▶ **WHAT IS NEEDED**: Retype the passage of the abstract on cloud radiative forcing that opens with the words containing "Cloud Radiative Forcing" and closes with "Satellite-Derived Diagnostic Quantities.".

Cloud Radiative Forcing at the ARM Climate Research Facility: Part 1. Technique, Validation, and Comparison to Satellite-Derived Diagnostic Quantities.
| Mace, Gerald | University of Utah |
| Benson, Sally | University of Utah |
| Sonntag, Karen | ARM Data Quality Office - University of Oklahoma |
| Kato, Seiji | Hampton University/NASA Langley Research Center |
| Min, Qilong | State University of New York at Albany |
| Minnis, Patrick | NASA Langley Research Center |
| Twohy, Cynthia | Oregon State University |
| Poellot, Michael | University of North Dakota |
| Dong, Xiquan | University of North Dakota |
| Zhang, Qiuqing | University of Alaska |
| Long, Chuck | Pacific Northwest National Laboratory |
It has been hypothesized that continuous ground-based remote sensing data from millimeter radars, lidars, and passive microwave radiometry combined with regular soundings of the atmospheric thermodynamic structure are sufficient to create a data set from which the effects of clouds on the clear sky radiation fluxes can be derived. We critically test that hypothesis in this paper. Using data collected at the Southern Great Plains Atmospheric Radiation Measurement (ARM) site sponsored by the U.S. Department of Energy, we explore an analysis methodology that results in the characterization of the physical state of the atmospheric profile at time resolutions as fine as five minutes and vertical resolutions of 90 m. The description includes thermodynamics and water vapor profile information derived by merging radiosonde soundings with ground-based data, and continues through specification of the cloud layer occurrence, and microphysical and radiative properties derived from retrieval algorithms and parameterizations. The description of the atmospheric physical state includes a calculation of the infrared and solar flux profiles. Validation of the methodology is provided by comparing the calculated fluxes with top of atmosphere (TOA) and surface flux measurements and by comparing the total column optical depths to independently derived estimates. We find over a 1-year period of comparison in overcast uniform skies, the calculations are strongly correlated to measurements with biases in the flux quantities at the surface and TOA of less than 10% and median fractional errors ranging from 20% to as low as 2%. In the optical depth comparison for uniform overcast skies during the year 2000 where the optical depth varies over 3 orders of magnitude we find a mean positive bias of 46% with a median bias of less than 10% and a 0.89 correlation coefficient. The slope of the linear regression line for this comparison is 0.86 with a normal deviation of 20% about this line. In addition to a case study where we examine the radiative feedback to the TOA, surface and atmosphere by a middle latitude synoptic-scale cyclone, we examine the cloud top pressure and optical depth retrievals of ISCCP and LBTM. Using data from the year 2000, we find that the satellite algorithms bias cloud tops into the middle troposphere and significantly underestimate optical depth in high optical depth events (greater than 100) by as much as a factor of 2.
This poster will be displayed at the ARM Science Team Meeting.

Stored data
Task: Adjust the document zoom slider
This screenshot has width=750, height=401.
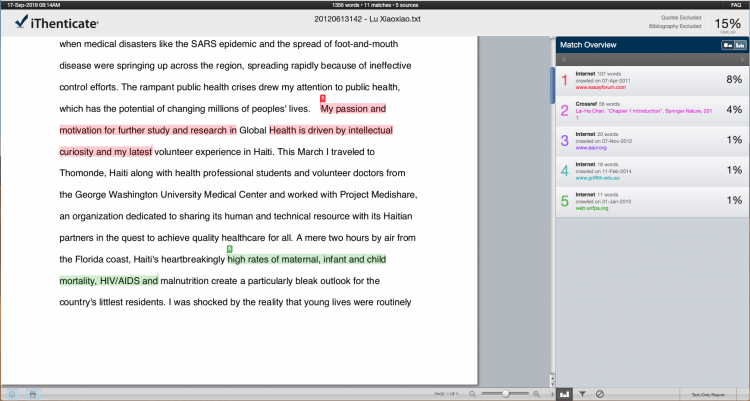Action: click(x=506, y=394)
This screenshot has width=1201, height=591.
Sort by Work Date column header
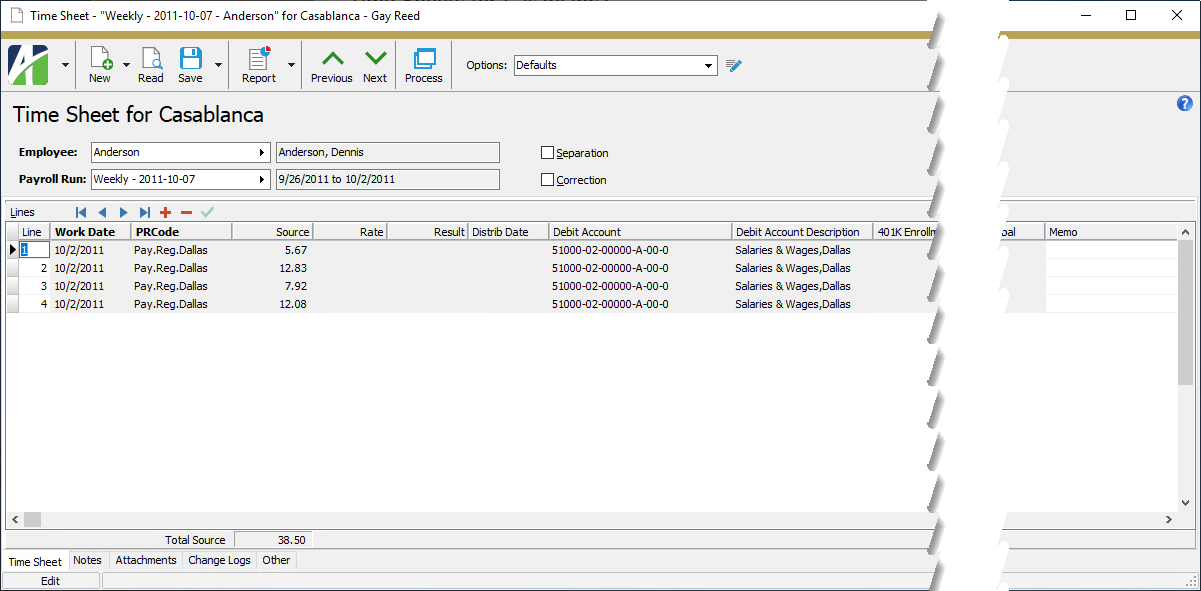90,232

▶ **REPLY**:
Cloud Radiative Forcing at the ARM Climate Research Facility: Part 1. Technique, Validation, and Comparison to Satellite-Derived Diagnostic Quantities.